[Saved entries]
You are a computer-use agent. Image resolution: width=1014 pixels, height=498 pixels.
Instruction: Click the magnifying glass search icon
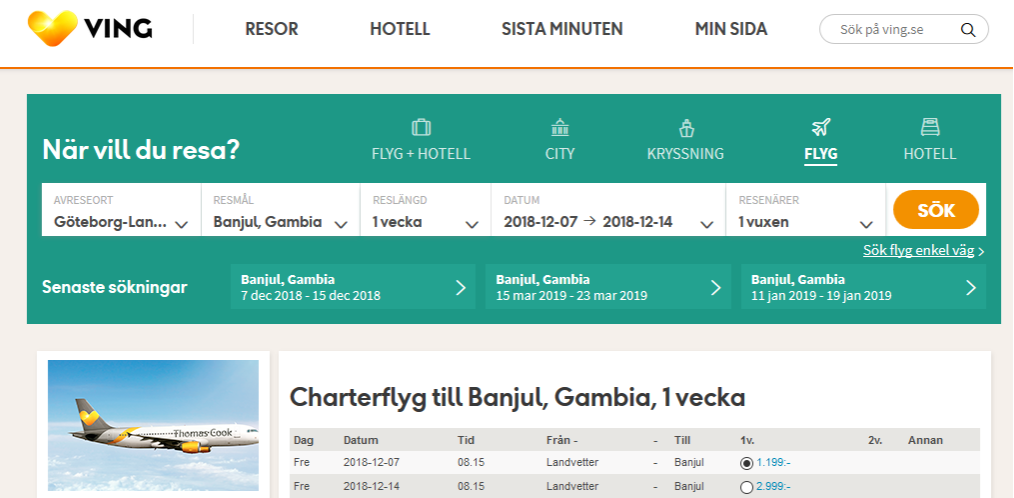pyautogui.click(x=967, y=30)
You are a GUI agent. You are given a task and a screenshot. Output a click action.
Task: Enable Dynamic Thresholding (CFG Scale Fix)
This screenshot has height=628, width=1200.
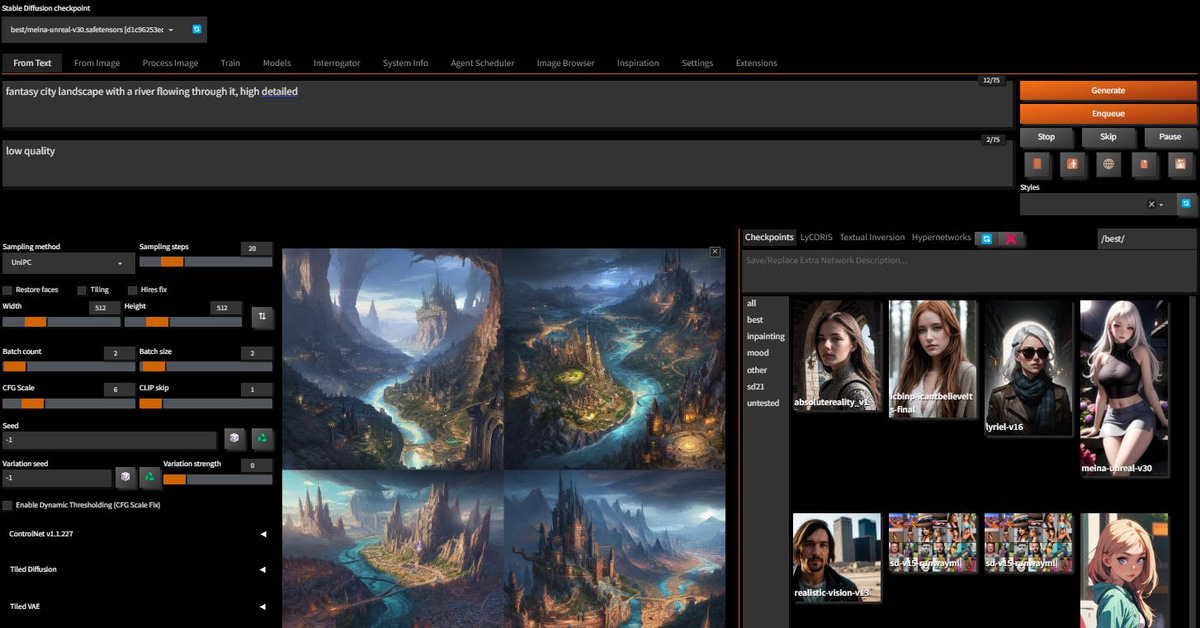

* **WORK INSTRUCTION**
Among the entries, how many lines hold the word "screenshot"? Please answer with only that number.

* **TASK OUTPUT**
2